SET TASK A: Copy the records from the line containing "Task: Click the Promocja megaphone icon" down through the end of the records, keeping both ends and omitting the pictures from your answer.

TEXT SEGMENT:
\documentclass[11pt]{article}
\usepackage{latexsym}
\usepackage{amsmath}
\usepackage{amssymb}
\usepackage{amsthm}
\usepackage{epsfig}
\usepackage{psfig}
\newcommand{\handout}[5]{
\noindent
\begin{center}
\framebox{
\vbox{
\hbox to 5.78in { {\bf 6.851: Advanced Data Structures } \hfill #2 }
\vspace{4mm}
\hbox to 5.78in { {\Large \hfill #5 \hfill} }
\vspace{2mm}
\hbox to 5.78in { {\em #3 \hfill #4} }
}
}
\end{center}
\vspace*{4mm}
}
\newcommand{\lecture}[4]{\handout{#1}{#2}{#3}{Scribe: #4}{Lecture #1}}
\newtheorem{theorem}{Theorem}
\newtheorem{corollary}[theorem]{Corollary}
\newtheorem{lemma}[theorem]{Lemma}
\newtheorem{observation}[theorem]{Observation}
\newtheorem{proposition}[theorem]{Proposition}
\newtheorem{definition}[theorem]{Definition}
\newtheorem{claim}[theorem]{Claim}
\newtheorem{fact}[theorem]{Fact}
\newtheorem{assumption}[theorem]{Assumption}
% 1-inch margins, from fullpage.sty by H.Partl, Version 2, Dec. 15, 1988.
\topmargin 1in
\advance \topmargin by -\headheight
\advance \topmargin by -\headsep
\textheight 8.9in
\oddsidemargin 0pt
\evensidemargin \oddsidemargin
\marginparwidth 0.5in
\textwidth 6.5in
\parindent 0in
\parskip 1.5ex
%\renewcommand{\baselinestretch}{1.25}
\begin{document}
\lecture{22 --- April 29}{Spring 2010}{Prof.\ Erik Demaine}{Aaron Bernstein, revised by: Morteza Zadimoghaddam}
\section{Overview}
Up until now, we have mainly studied how to decrease the query time, and the preprocessing time of our data structures. In this lecture, we will focus on maintaining the data as compactly as possible. Our goal will be to get as close the information theoretic optimum as possible. We will refer to this optimum as OPT. Note that most "linear space" data structures we have seen are still far from the information theoretic optimum because they typically use O(n) {\it words} of space, whereas OPT usually uses O(n) bits. This strict space limitation makes it really hard to have dynamic data structures, so most space-efficient data structures are static.

Screen-element location records
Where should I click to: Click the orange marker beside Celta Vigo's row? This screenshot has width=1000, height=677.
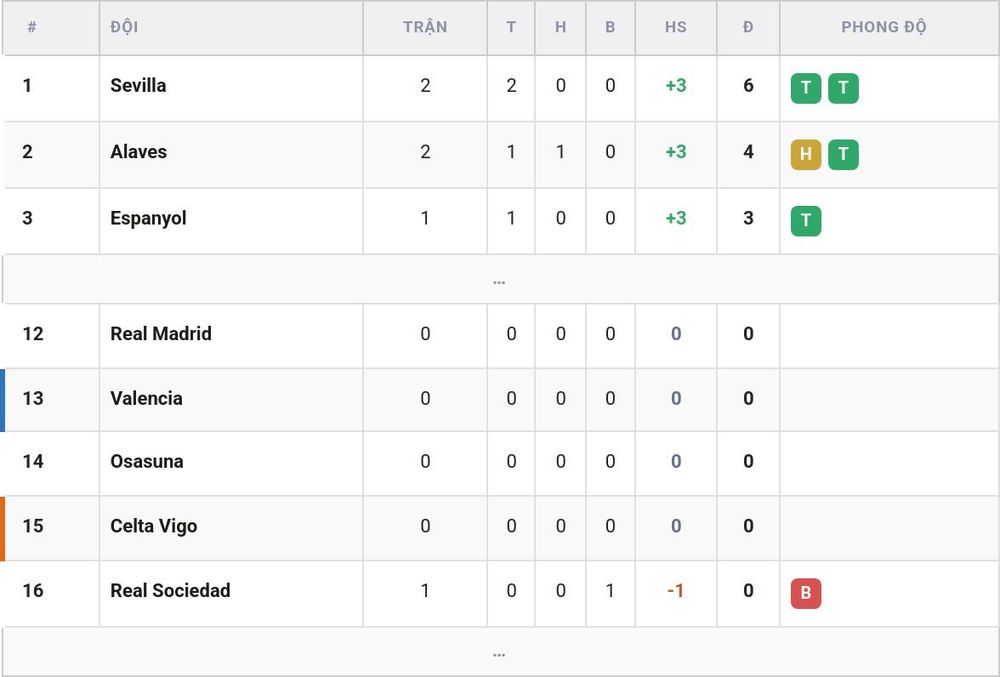[x=3, y=528]
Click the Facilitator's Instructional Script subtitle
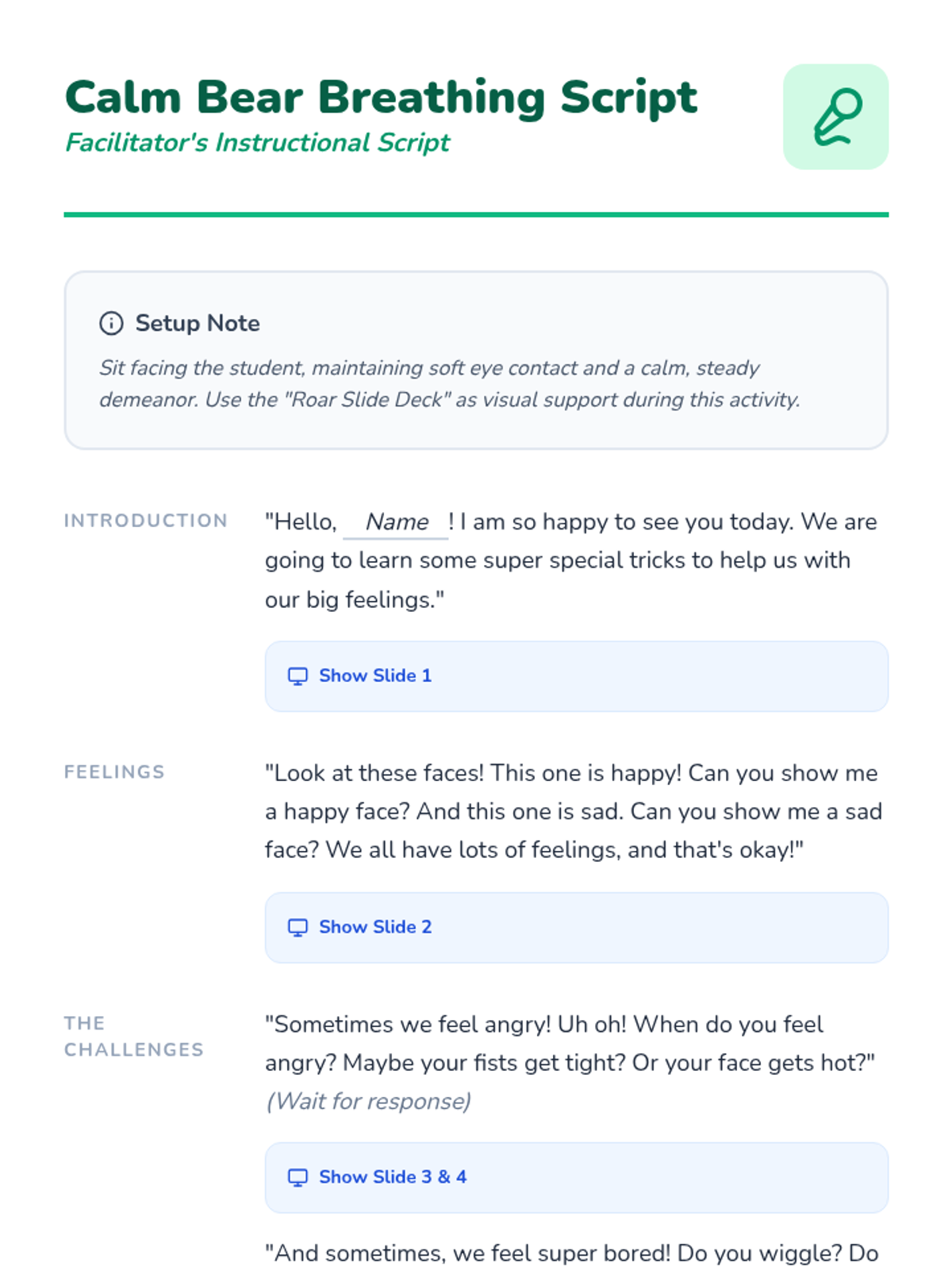 (x=257, y=143)

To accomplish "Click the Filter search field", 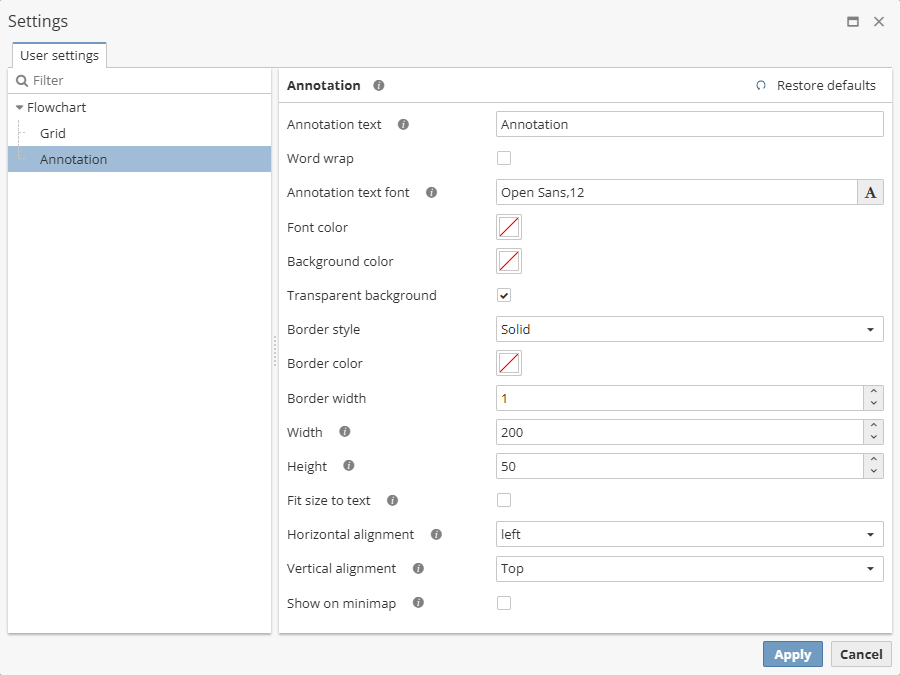I will click(140, 81).
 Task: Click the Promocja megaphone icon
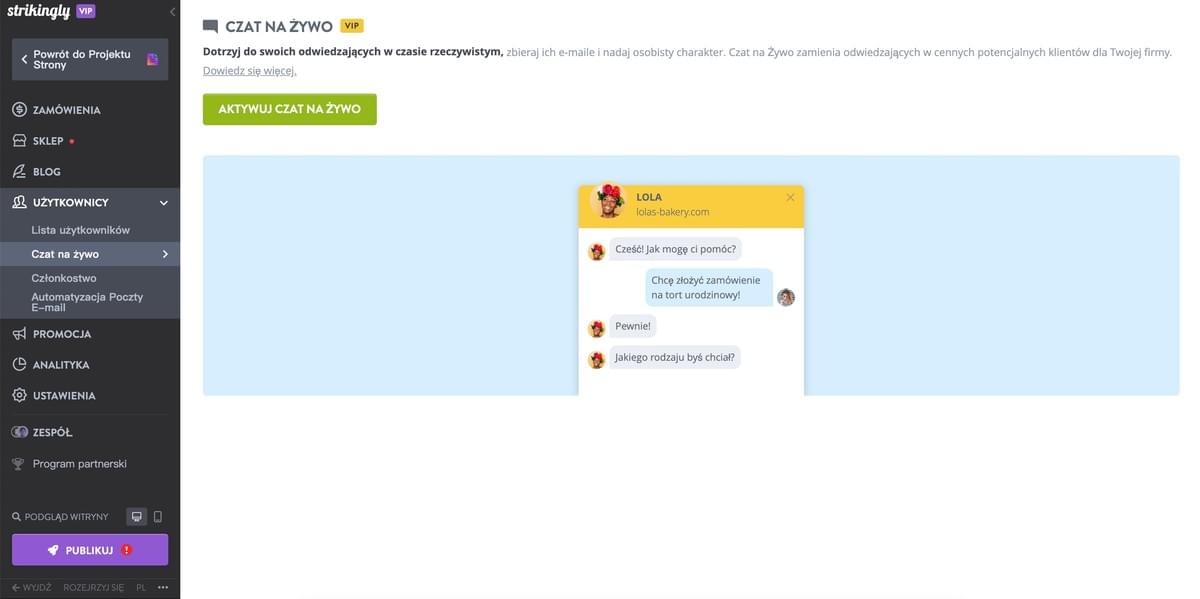click(19, 334)
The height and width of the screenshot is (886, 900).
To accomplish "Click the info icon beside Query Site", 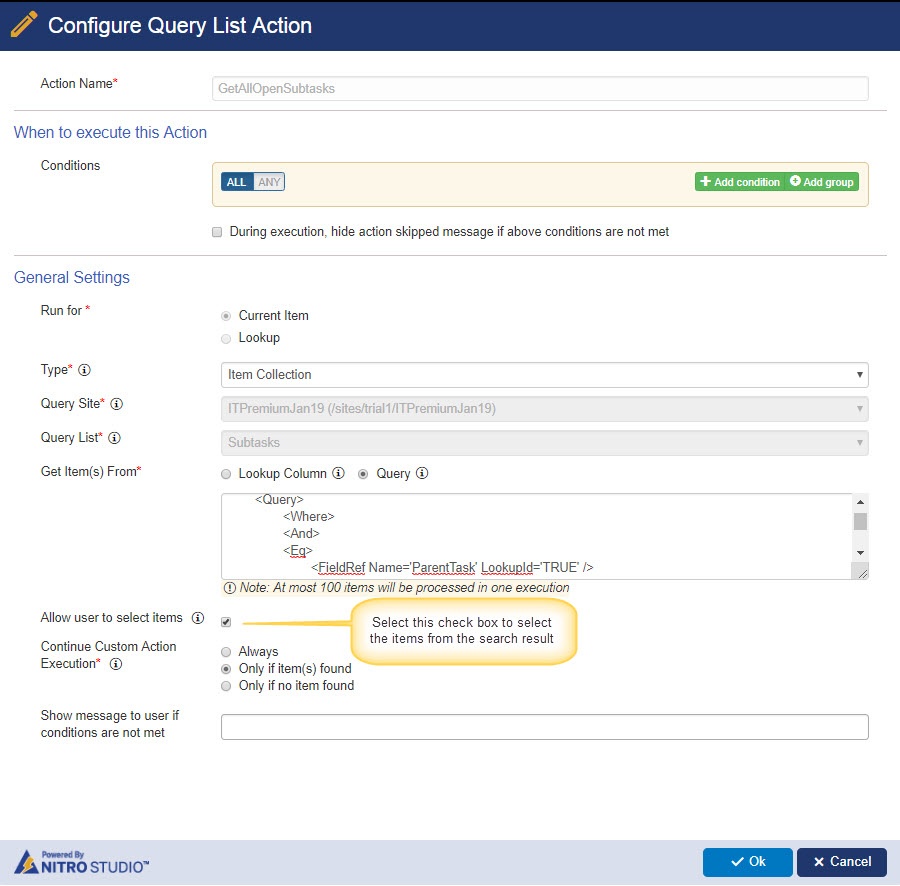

SET TASK B:
Answer these questions about the lecture notes:
(i) What course name appears in the handout header?
(ii) To what value is \textwidth set?
(iii) What does the lecture refer to as OPT?

COMPLETE ANSWER A:
 Task: Click the Promocja megaphone icon
click(19, 334)
The height and width of the screenshot is (886, 900).
To accomplish "Click the info icon beside Query Site", 

COMPLETE ANSWER B:
(i) 6.851: Advanced Data Structures
(ii) 6.5in
(iii) The information theoretic optimum